### Your task
Write out the data word for word and drop any picture you find.

(Extracted data entries)
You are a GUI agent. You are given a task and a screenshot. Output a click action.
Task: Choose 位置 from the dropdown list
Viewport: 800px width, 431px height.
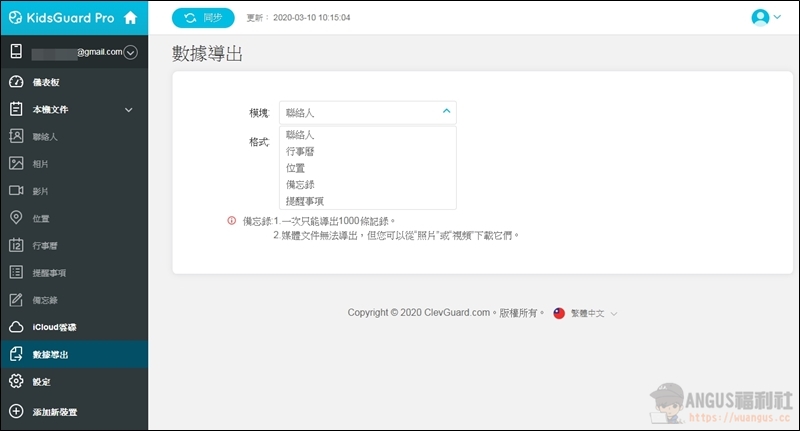coord(296,168)
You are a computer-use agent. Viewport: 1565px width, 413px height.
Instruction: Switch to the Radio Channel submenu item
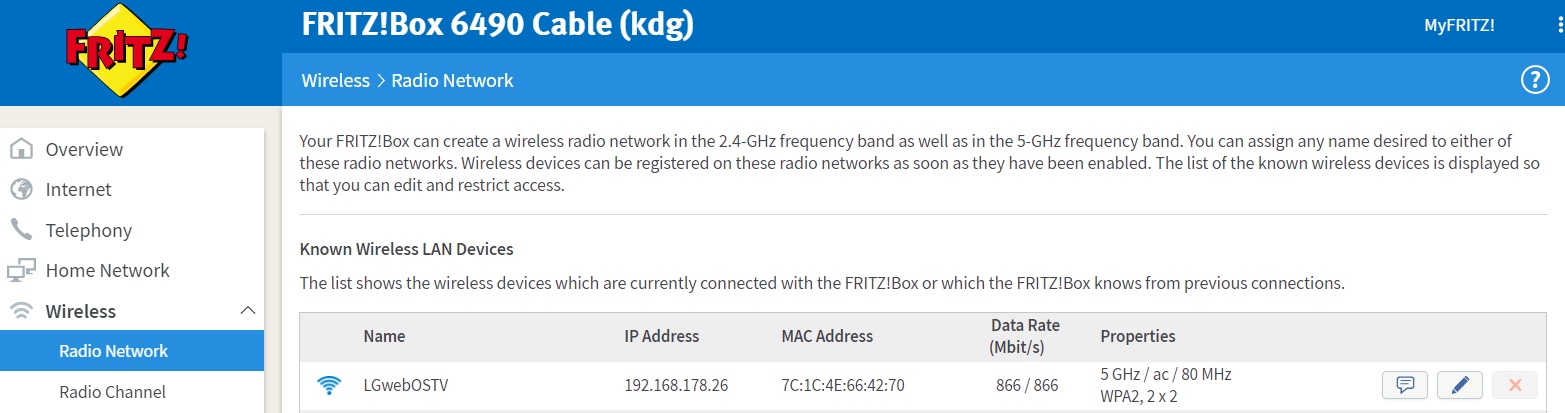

### Answer to the problem
You are a GUI agent. You are given a task and a screenshot. Output a click action.
Task: Choose 位置 from the dropdown list
Viewport: 800px width, 431px height.
coord(296,168)
You are a computer-use agent. Viewport: 1565px width, 413px height.
Instruction: Switch to the Radio Channel submenu item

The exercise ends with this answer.